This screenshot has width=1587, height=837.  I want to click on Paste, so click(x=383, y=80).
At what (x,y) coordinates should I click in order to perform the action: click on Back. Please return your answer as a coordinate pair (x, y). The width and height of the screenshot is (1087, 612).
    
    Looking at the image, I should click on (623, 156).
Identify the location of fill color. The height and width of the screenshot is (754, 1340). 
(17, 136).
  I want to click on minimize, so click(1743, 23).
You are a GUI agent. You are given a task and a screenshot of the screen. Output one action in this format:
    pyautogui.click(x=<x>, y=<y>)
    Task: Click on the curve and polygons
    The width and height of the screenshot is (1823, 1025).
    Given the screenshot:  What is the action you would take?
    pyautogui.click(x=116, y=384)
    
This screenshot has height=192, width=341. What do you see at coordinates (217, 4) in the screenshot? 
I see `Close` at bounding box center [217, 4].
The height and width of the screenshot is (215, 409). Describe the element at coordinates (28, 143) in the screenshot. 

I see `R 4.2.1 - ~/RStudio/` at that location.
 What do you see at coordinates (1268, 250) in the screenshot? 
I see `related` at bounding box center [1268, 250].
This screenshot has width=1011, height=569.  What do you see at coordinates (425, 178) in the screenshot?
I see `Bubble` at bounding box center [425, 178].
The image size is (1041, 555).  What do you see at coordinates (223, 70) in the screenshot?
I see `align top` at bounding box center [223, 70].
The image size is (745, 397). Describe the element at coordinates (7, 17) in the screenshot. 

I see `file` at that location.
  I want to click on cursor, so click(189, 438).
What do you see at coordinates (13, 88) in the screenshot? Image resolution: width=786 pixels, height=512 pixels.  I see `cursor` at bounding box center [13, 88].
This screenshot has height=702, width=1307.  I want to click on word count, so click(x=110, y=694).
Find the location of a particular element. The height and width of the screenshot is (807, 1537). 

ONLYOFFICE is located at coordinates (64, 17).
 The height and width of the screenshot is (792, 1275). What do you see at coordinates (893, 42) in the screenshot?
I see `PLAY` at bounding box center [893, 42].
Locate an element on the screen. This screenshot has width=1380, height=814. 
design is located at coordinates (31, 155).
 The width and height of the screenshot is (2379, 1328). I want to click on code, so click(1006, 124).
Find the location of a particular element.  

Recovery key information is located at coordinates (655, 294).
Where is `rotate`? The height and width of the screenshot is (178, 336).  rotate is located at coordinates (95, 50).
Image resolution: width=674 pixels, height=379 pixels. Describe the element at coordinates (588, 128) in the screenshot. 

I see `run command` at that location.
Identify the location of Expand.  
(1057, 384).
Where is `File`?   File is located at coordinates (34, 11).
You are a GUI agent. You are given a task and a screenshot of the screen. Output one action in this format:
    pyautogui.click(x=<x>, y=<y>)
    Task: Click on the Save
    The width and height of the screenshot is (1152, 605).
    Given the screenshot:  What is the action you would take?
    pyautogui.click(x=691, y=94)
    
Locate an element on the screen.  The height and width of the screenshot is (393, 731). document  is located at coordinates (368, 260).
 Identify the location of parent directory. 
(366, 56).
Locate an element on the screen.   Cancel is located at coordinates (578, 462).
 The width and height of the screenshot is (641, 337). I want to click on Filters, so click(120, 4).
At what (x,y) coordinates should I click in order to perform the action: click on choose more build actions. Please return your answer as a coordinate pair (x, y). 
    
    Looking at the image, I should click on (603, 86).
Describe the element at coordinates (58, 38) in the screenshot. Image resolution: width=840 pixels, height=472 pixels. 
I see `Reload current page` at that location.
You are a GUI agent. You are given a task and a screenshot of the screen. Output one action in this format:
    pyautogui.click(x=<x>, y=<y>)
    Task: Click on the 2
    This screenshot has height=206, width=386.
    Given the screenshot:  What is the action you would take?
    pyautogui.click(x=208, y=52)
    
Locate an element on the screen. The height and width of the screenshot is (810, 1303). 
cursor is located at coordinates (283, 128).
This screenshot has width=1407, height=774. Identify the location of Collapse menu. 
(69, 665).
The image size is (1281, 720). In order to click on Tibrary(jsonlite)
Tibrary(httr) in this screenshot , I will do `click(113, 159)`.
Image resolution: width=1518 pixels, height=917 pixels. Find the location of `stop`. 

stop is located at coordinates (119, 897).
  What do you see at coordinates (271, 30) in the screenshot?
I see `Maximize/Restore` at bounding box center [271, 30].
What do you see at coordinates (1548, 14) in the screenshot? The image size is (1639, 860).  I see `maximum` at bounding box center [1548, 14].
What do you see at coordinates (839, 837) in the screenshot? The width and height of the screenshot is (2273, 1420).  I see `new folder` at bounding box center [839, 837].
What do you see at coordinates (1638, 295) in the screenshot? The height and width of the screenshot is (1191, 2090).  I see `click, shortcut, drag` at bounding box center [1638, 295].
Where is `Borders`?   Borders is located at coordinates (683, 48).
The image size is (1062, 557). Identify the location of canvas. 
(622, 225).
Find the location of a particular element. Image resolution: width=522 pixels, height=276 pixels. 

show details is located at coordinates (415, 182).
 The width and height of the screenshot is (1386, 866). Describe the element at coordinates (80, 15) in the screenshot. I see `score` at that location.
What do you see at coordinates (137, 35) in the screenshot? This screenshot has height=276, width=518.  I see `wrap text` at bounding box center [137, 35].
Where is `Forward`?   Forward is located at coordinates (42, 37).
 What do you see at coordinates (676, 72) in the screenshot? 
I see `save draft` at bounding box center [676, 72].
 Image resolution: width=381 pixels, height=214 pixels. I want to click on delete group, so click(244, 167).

## TASK BRIEF
Please copy out all of the data above, line for line, without changing anything.

## EXERCISE SOLUTION
This screenshot has width=1587, height=837.  I want to click on Paste, so click(x=383, y=80).
At what (x,y) coordinates should I click in order to perform the action: click on Back. Please return your answer as a coordinate pair (x, y). The width and height of the screenshot is (1087, 612).
    
    Looking at the image, I should click on (623, 156).
Identify the location of fill color. The height and width of the screenshot is (754, 1340). 
(17, 136).
  I want to click on minimize, so click(1743, 23).
You are a GUI agent. You are given a task and a screenshot of the screen. Output one action in this format:
    pyautogui.click(x=<x>, y=<y>)
    Task: Click on the curve and polygons
    The width and height of the screenshot is (1823, 1025).
    Given the screenshot:  What is the action you would take?
    pyautogui.click(x=116, y=384)
    
This screenshot has height=192, width=341. What do you see at coordinates (217, 4) in the screenshot? 
I see `Close` at bounding box center [217, 4].
The height and width of the screenshot is (215, 409). Describe the element at coordinates (28, 143) in the screenshot. 

I see `R 4.2.1 - ~/RStudio/` at that location.
 What do you see at coordinates (1268, 250) in the screenshot? 
I see `related` at bounding box center [1268, 250].
This screenshot has width=1011, height=569.  What do you see at coordinates (425, 178) in the screenshot?
I see `Bubble` at bounding box center [425, 178].
The image size is (1041, 555).  What do you see at coordinates (223, 70) in the screenshot?
I see `align top` at bounding box center [223, 70].
The image size is (745, 397). Describe the element at coordinates (7, 17) in the screenshot. 

I see `file` at that location.
  I want to click on cursor, so click(189, 438).
What do you see at coordinates (13, 88) in the screenshot? Image resolution: width=786 pixels, height=512 pixels.  I see `cursor` at bounding box center [13, 88].
This screenshot has height=702, width=1307.  I want to click on word count, so click(x=110, y=694).
Find the location of a particular element. The height and width of the screenshot is (807, 1537). 

ONLYOFFICE is located at coordinates (64, 17).
 The height and width of the screenshot is (792, 1275). What do you see at coordinates (893, 42) in the screenshot?
I see `PLAY` at bounding box center [893, 42].
Locate an element on the screen. This screenshot has width=1380, height=814. 
design is located at coordinates (31, 155).
 The width and height of the screenshot is (2379, 1328). I want to click on code, so click(1006, 124).
Find the location of a particular element.  

Recovery key information is located at coordinates (655, 294).
Where is `rotate`? The height and width of the screenshot is (178, 336).  rotate is located at coordinates (95, 50).
Image resolution: width=674 pixels, height=379 pixels. Describe the element at coordinates (588, 128) in the screenshot. 

I see `run command` at that location.
Identify the location of Expand.  
(1057, 384).
Where is `File`?   File is located at coordinates (34, 11).
You are a GUI agent. You are given a task and a screenshot of the screen. Output one action in this format:
    pyautogui.click(x=<x>, y=<y>)
    Task: Click on the Save
    The width and height of the screenshot is (1152, 605).
    Given the screenshot:  What is the action you would take?
    pyautogui.click(x=691, y=94)
    
Locate an element on the screen.  The height and width of the screenshot is (393, 731). document  is located at coordinates (368, 260).
 Identify the location of parent directory. 
(366, 56).
Locate an element on the screen.   Cancel is located at coordinates (578, 462).
 The width and height of the screenshot is (641, 337). I want to click on Filters, so click(120, 4).
At what (x,y) coordinates should I click in order to perform the action: click on choose more build actions. Please return your answer as a coordinate pair (x, y). 
    
    Looking at the image, I should click on (603, 86).
Describe the element at coordinates (58, 38) in the screenshot. Image resolution: width=840 pixels, height=472 pixels. 
I see `Reload current page` at that location.
You are a GUI agent. You are given a task and a screenshot of the screen. Output one action in this format:
    pyautogui.click(x=<x>, y=<y>)
    Task: Click on the 2
    This screenshot has height=206, width=386.
    Given the screenshot:  What is the action you would take?
    pyautogui.click(x=208, y=52)
    
Locate an element on the screen. The height and width of the screenshot is (810, 1303). 
cursor is located at coordinates (283, 128).
This screenshot has width=1407, height=774. Identify the location of Collapse menu. 
(69, 665).
The image size is (1281, 720). In order to click on Tibrary(jsonlite)
Tibrary(httr) in this screenshot , I will do `click(113, 159)`.
Image resolution: width=1518 pixels, height=917 pixels. Find the location of `stop`. 

stop is located at coordinates (119, 897).
  What do you see at coordinates (271, 30) in the screenshot?
I see `Maximize/Restore` at bounding box center [271, 30].
What do you see at coordinates (1548, 14) in the screenshot? The image size is (1639, 860).  I see `maximum` at bounding box center [1548, 14].
What do you see at coordinates (839, 837) in the screenshot? The width and height of the screenshot is (2273, 1420).  I see `new folder` at bounding box center [839, 837].
What do you see at coordinates (1638, 295) in the screenshot? The height and width of the screenshot is (1191, 2090).  I see `click, shortcut, drag` at bounding box center [1638, 295].
Where is `Borders`?   Borders is located at coordinates (683, 48).
The image size is (1062, 557). Identify the location of canvas. 
(622, 225).
Find the location of a particular element. Image resolution: width=522 pixels, height=276 pixels. 

show details is located at coordinates (415, 182).
 The width and height of the screenshot is (1386, 866). Describe the element at coordinates (80, 15) in the screenshot. I see `score` at that location.
What do you see at coordinates (137, 35) in the screenshot? This screenshot has height=276, width=518.  I see `wrap text` at bounding box center [137, 35].
Where is `Forward`?   Forward is located at coordinates (42, 37).
 What do you see at coordinates (676, 72) in the screenshot? 
I see `save draft` at bounding box center [676, 72].
 Image resolution: width=381 pixels, height=214 pixels. I want to click on delete group, so click(244, 167).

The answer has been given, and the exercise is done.